• [AVAILABLE DATA]
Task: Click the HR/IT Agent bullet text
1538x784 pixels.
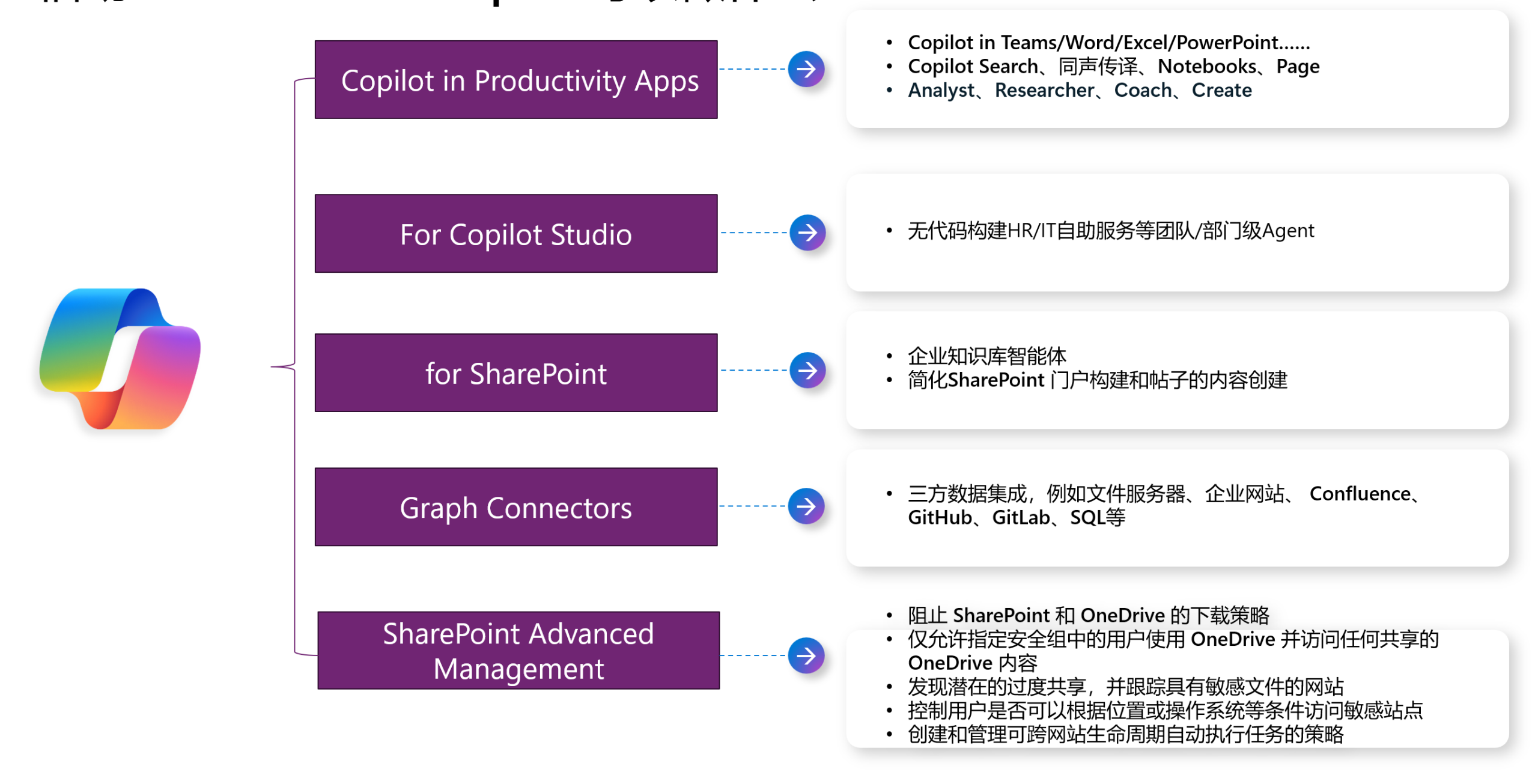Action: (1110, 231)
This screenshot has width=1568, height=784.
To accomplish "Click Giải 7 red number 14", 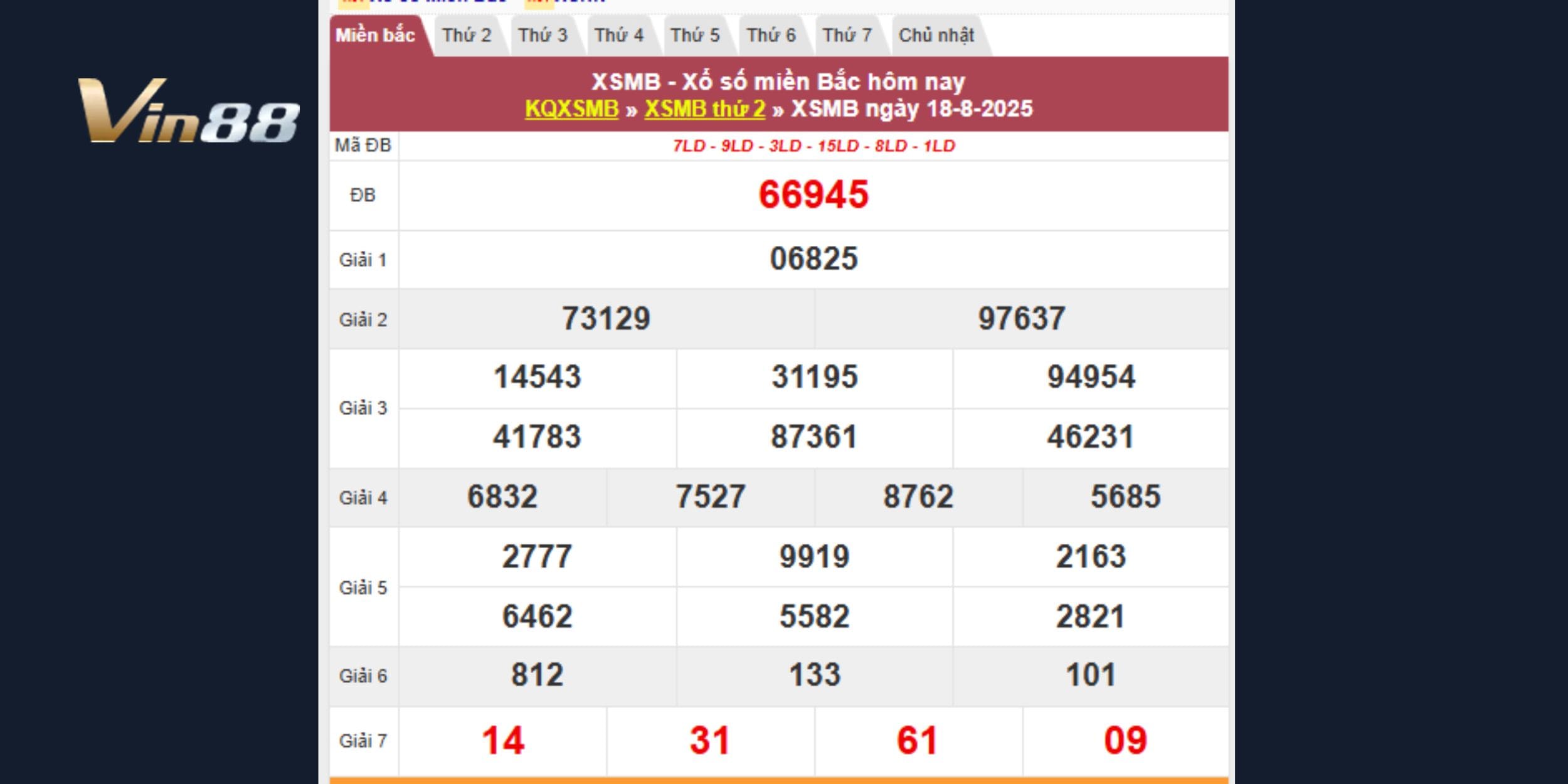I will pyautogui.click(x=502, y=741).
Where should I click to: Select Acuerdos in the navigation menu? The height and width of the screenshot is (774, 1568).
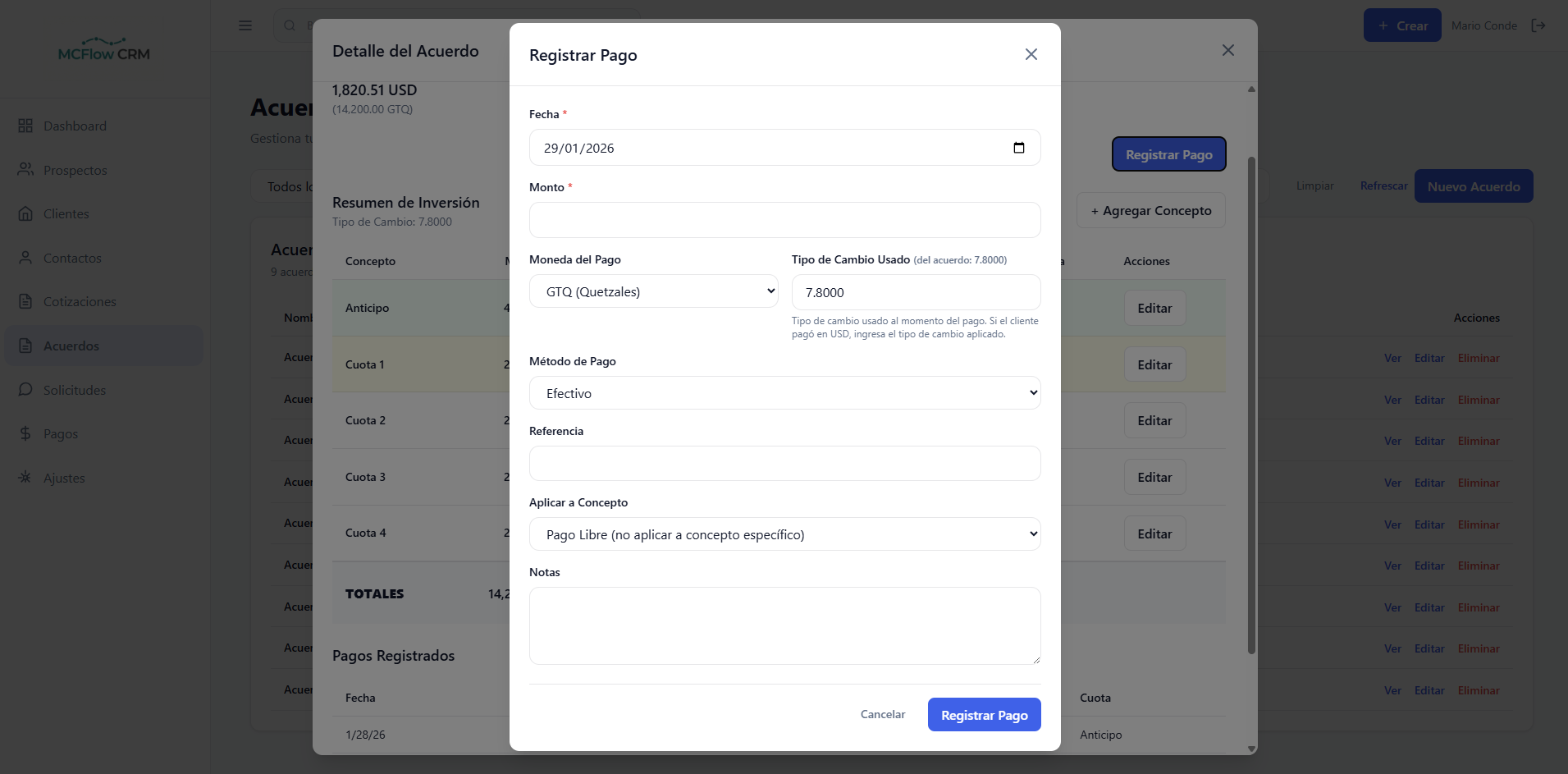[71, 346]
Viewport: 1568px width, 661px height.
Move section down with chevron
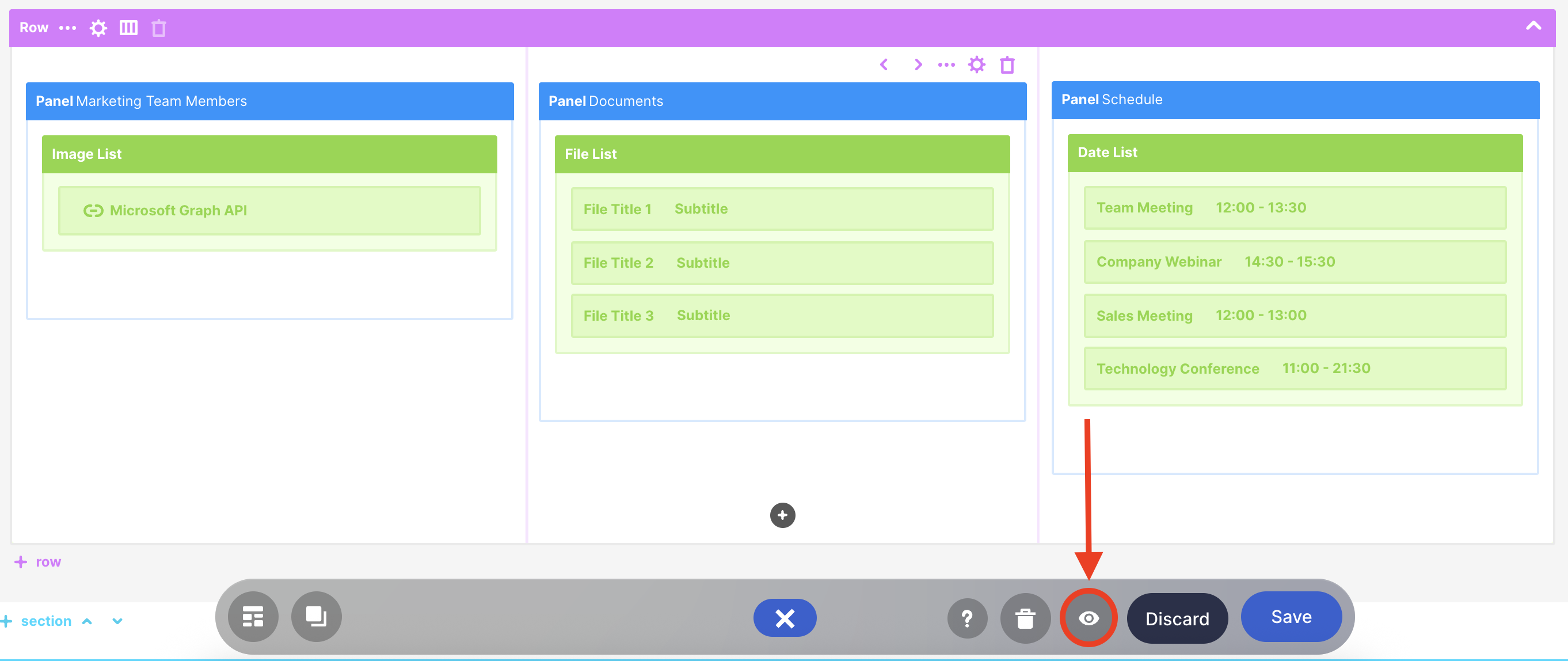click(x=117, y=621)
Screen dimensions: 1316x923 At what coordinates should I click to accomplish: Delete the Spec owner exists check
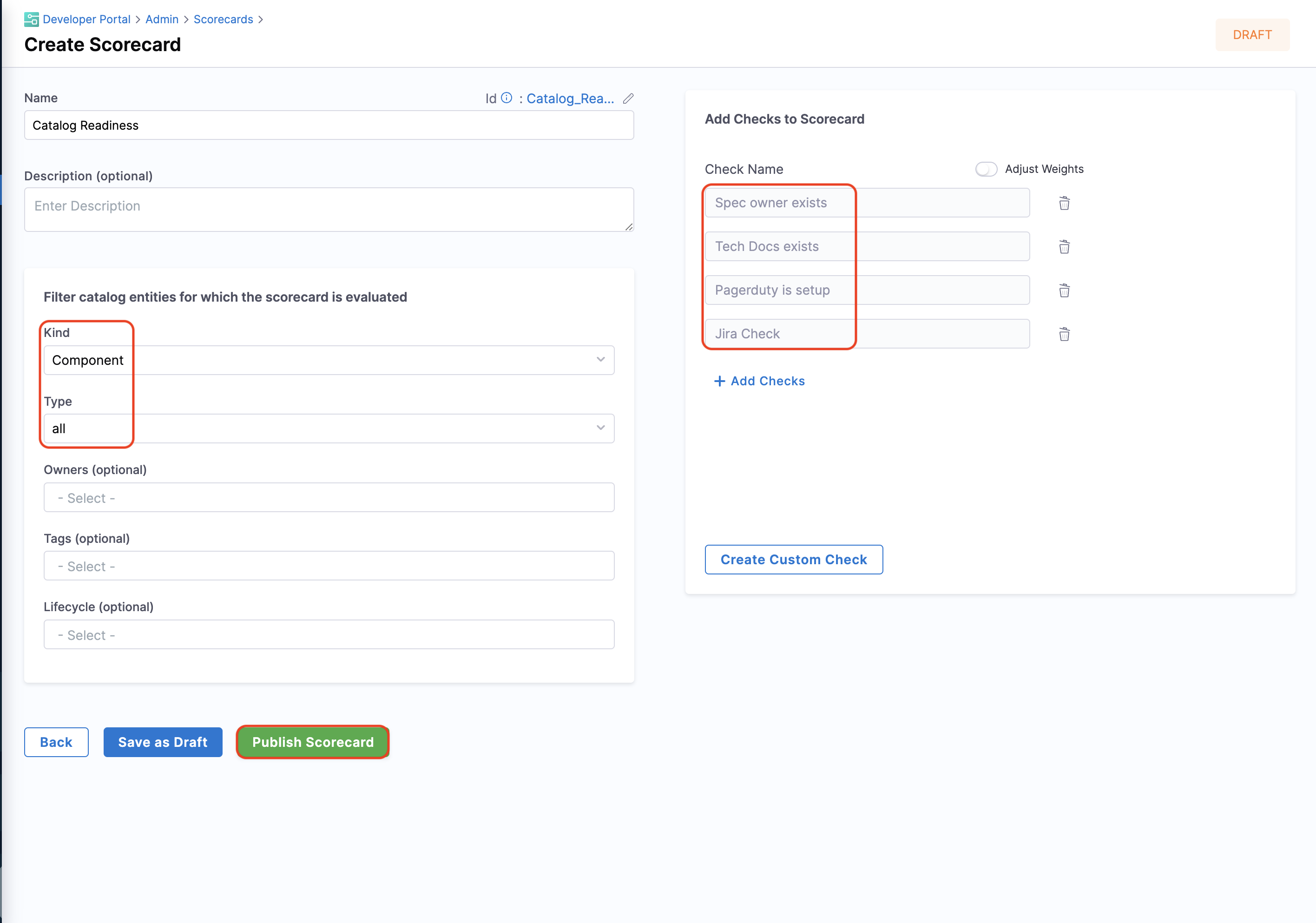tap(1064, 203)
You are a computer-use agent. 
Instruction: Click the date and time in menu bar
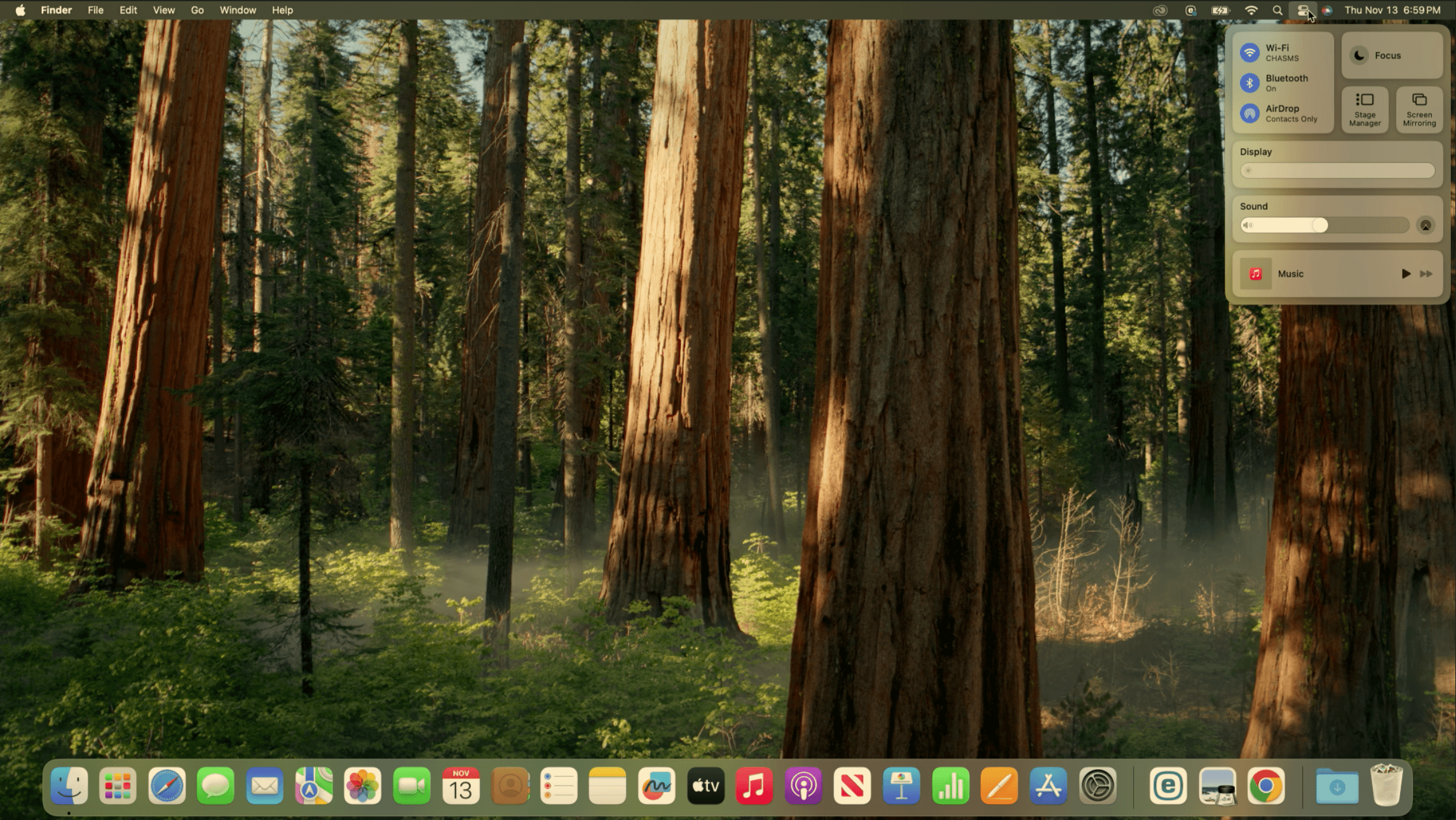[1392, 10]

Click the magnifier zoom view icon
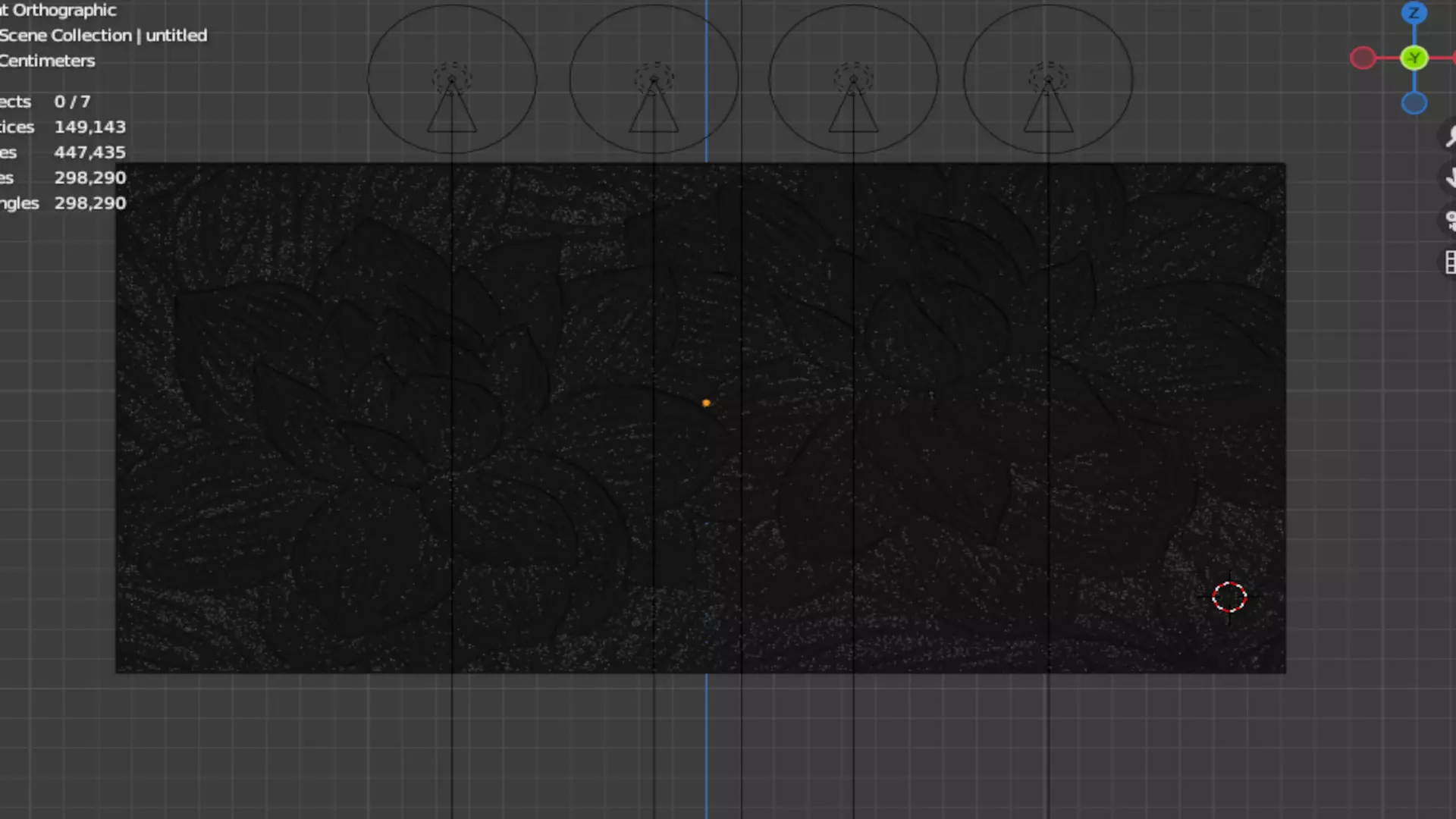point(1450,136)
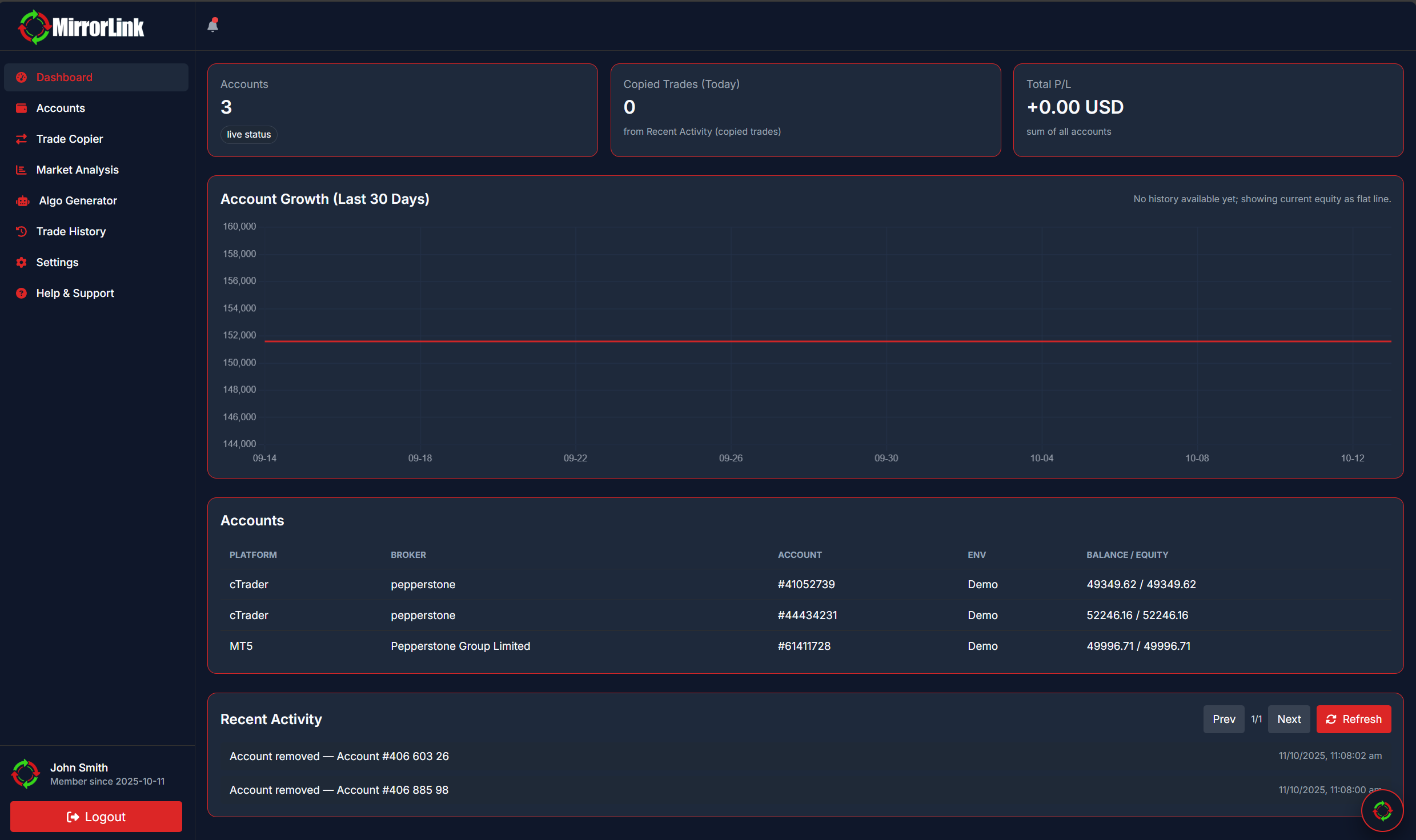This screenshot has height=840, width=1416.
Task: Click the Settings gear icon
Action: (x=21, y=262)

• [WHAT IS REQUIRED] Reproduce word for word only the lines between the line containing "You are a computer-use agent." and the end of the listing above, both included, and drop any pictures.

• [SOLUTION FOR THIS PROBLEM]
You are a computer-use agent. 
Instruction: Click the date and time in menu bar
[1392, 10]

Click the magnifier zoom view icon
point(1450,136)
This screenshot has height=840, width=1416.
Task: Click the Settings gear icon
Action: (x=21, y=262)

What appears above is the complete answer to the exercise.